Many rabbis and their congregants drove down to South Central over the following week, helping with cleanup, bringing groceries and other necessities, testing the waters and trying to make sense of it all.

“We [at the synagogue] had a very close relationship with the Messiah Baptist Church at that time,” said Rabbi John Rosove of Temple Israel in Hollywood. “About 75 of us went down there, and they were very welcoming to us.”

That week, Rosove found himself in a heartbreaking situation, torn between his desire to make a connection with the black community and his grief over of one of his synagogue’s most loyal families, who had lost a son in the riots.

Howard Epstein was the one confirmed Jewish death in the murderous rage that gripped the city. His death could not have been more tragic or more ironic. Epstein, 44, who had moved his family to what he considered a safer community in Northern California, but flew back the day of the riots.

As he was driving from the airport to his business’ warehouse to make sure his employees were safe, he was murdered and robbed by three men (none of whom has ever been arrested, despite the witnesses) at the corner of Slauson and Seventh avenues. It took police 24 hours to confirm his identification, because his wallet had been stolen. He left a wife and two small daughters.

For about a year after the riots, leaders from across the city seemed to pull together in a search for solutions to the problems that set things off. The Anti-Defamation League (ADL) did diversity training for various groups, concentrating initially on the Korean community, which was hardest hit by the devastation.

In June 1992, Rabbi Harvey Fields of Wilshire Boulevard Temple organized Hands Across Los Angeles, which brought together 120 religious congregations in a 10-mile solidarity march from Hollywood to South Central. Groups such as the AJC joined with other minority activists to push for police reform and were successful in getting a Charter amendment passed, giving the Los Angeles Police Commission greater authority over the department.

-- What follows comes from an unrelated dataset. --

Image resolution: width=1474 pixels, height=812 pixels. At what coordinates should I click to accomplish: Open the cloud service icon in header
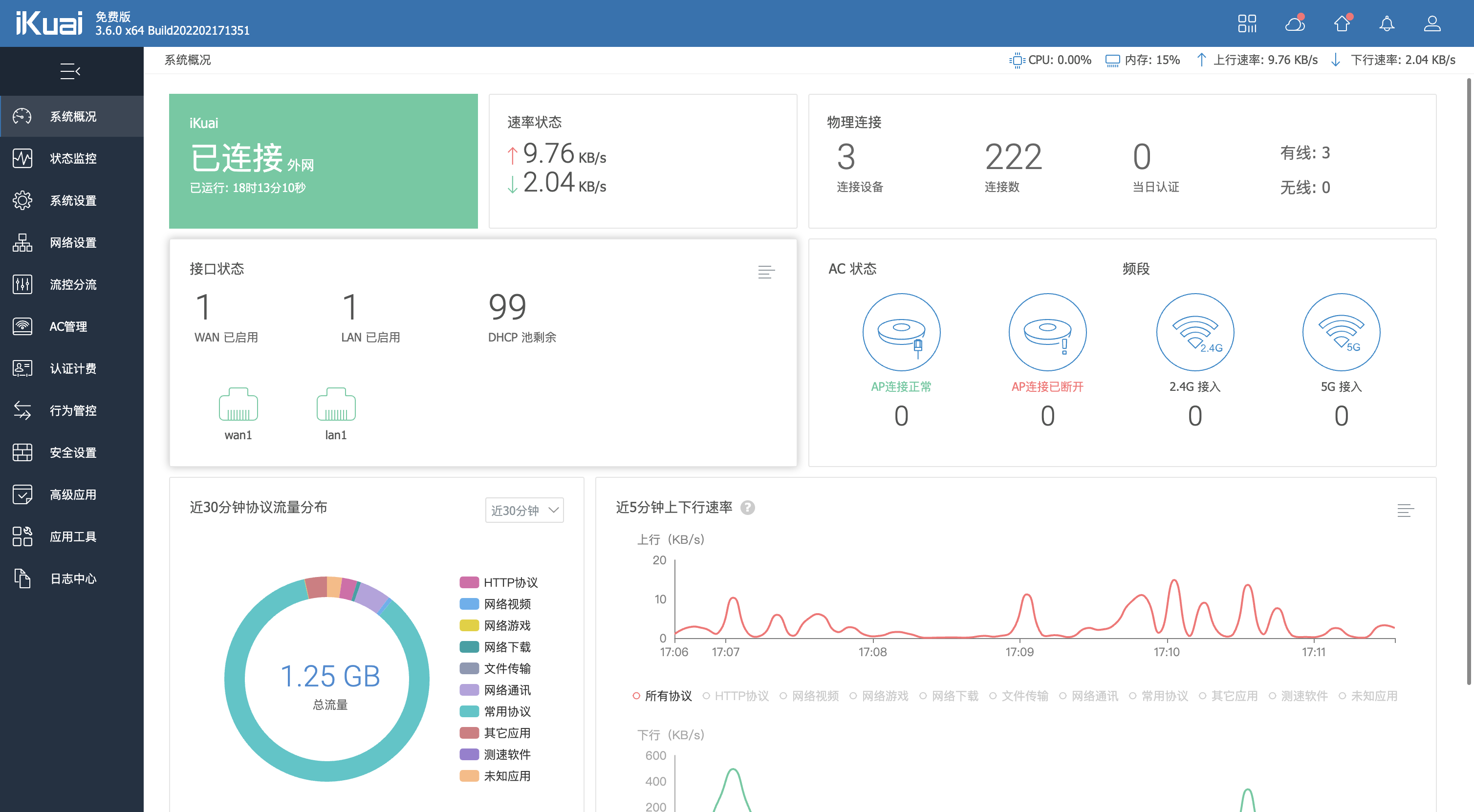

However, over time, many efforts to unify and heal the city faded. As the economy started to improve in the mid-1990s, other concerns took precedence for both the black community and the Jewish community in Los Angeles.

The political and religious climate became more partisan, even as new coalitions between Jews and Latinos were born. Older leaders of black churches retired and new ones arose, younger men and women with no memory of the civil rights movement. They were less inclined toward interfaith dialogue and more inclined toward concentrating on their own backyard.

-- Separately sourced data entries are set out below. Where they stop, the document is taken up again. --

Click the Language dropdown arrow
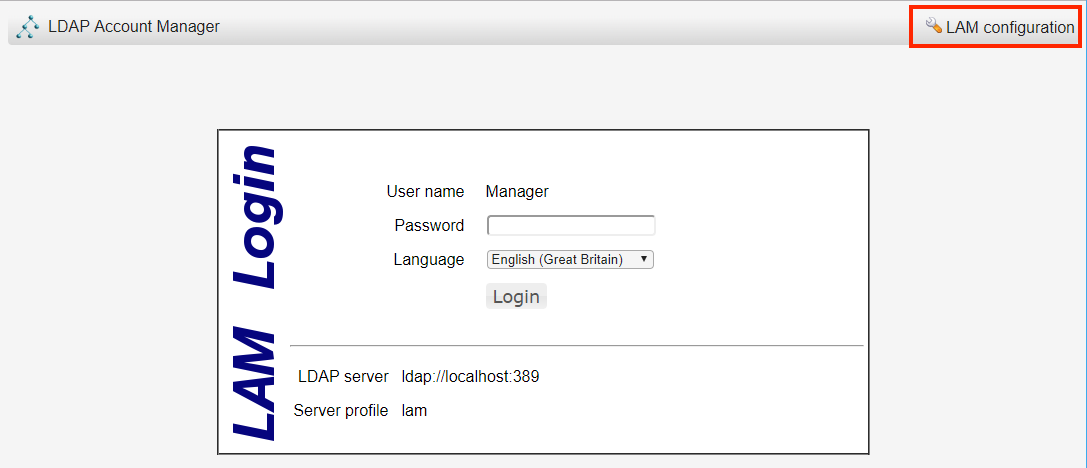pyautogui.click(x=644, y=260)
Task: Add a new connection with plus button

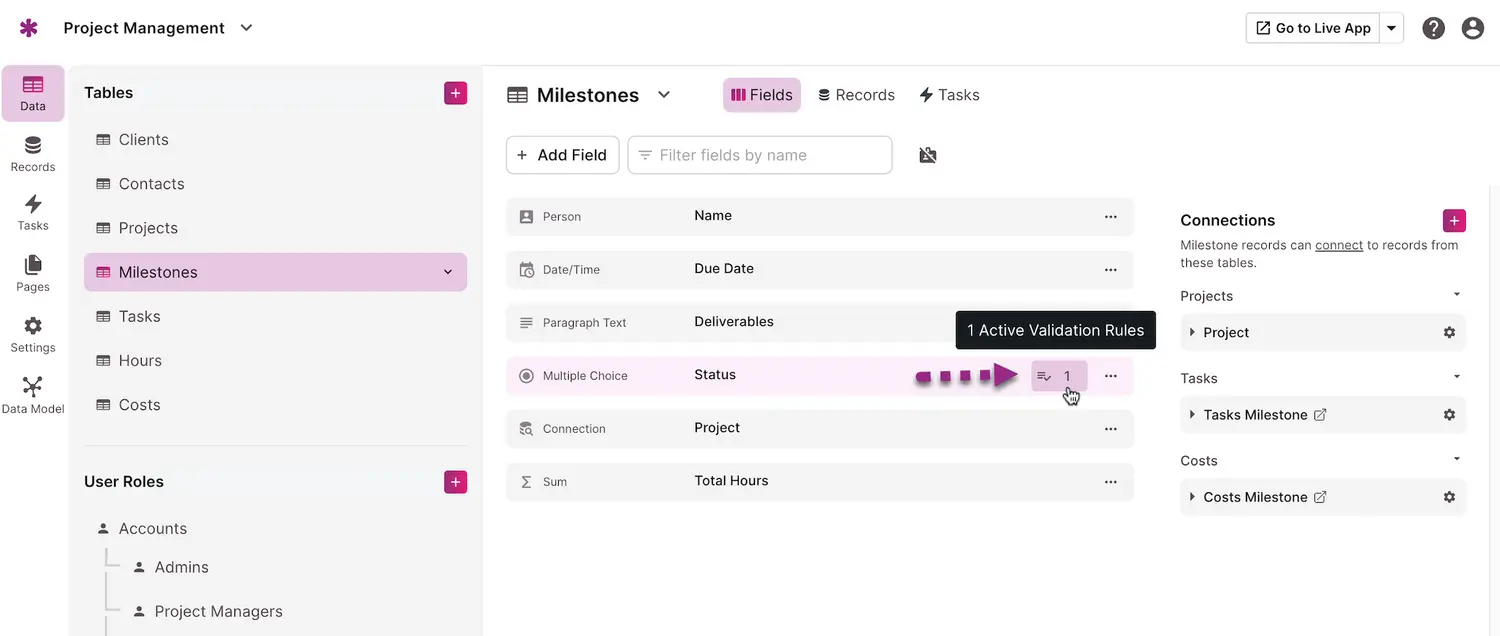Action: [x=1454, y=221]
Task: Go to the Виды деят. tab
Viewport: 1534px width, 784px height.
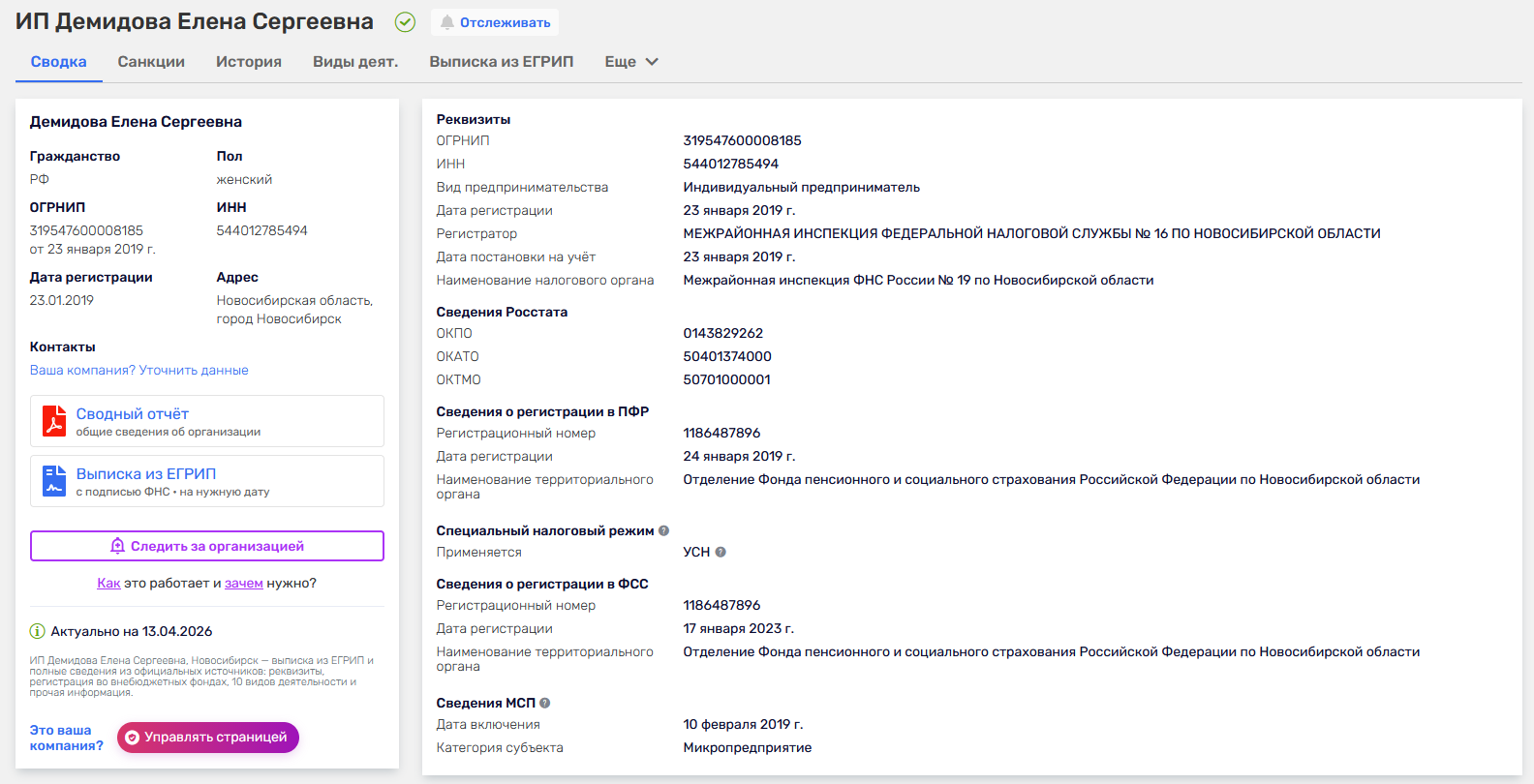Action: coord(355,62)
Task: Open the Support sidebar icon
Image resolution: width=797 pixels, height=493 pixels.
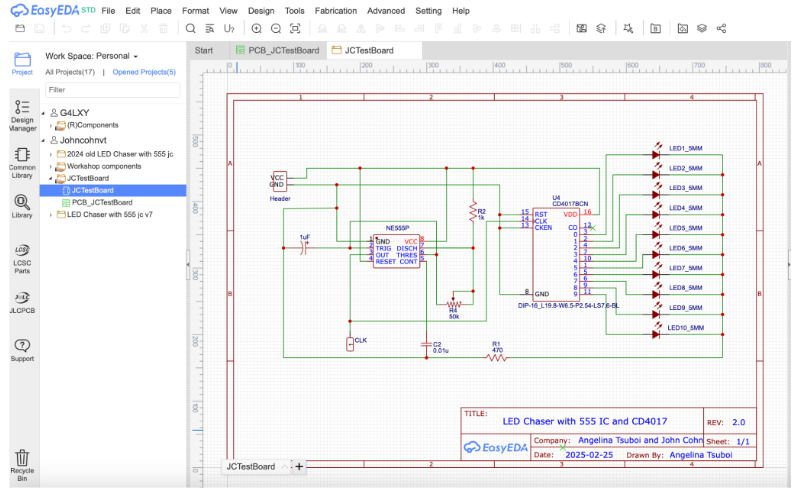Action: (22, 349)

“There seems to be less and less interest in the Jewish community in the interests of the city, and that is a concern, because you have to take care of your city first,” Geller said.

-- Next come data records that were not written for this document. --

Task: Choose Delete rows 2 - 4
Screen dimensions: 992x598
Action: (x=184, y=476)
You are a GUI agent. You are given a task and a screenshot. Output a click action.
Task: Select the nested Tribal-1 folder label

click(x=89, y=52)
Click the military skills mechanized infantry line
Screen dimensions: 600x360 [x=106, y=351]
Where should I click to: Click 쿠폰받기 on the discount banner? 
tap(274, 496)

On the other hand, some efforts have continued. Temple Israel sponsored a Mitzvah Day event April 21. Among the projects was one to paint a mural and make other improvements at the 107th Street School in Watts with the help of 55 religious and secular community groups. Former ADL Director David Lehrer is seeking to put together a new human relations organization, co-chaired by former Los Angeles Mayor Richard Riordan, to galvanize Los Angeles’ corporate and other leadership to work on issues of diversity and tolerance.

The question still lingers, however: Given the current economic climate, could riots happen again?

Doug Mirell, director of the Progressive Jewish Alliance, said that where there is great inequity between the haves and have-nots, the condition exists that can lead to renewed strife.

“I don’t want to by suggesting it to encourage it, but one worries whether the seeds that sprang to life 10 years ago have been eradicated or are just lying dormant,” Mirell said. “Only time will tell.People living in a community as diverse as ours need to be concerned about how do you make this mix work, [but] most communal organizations out there don’t regard intergroup relations as very important, and that is an unfortunate development.”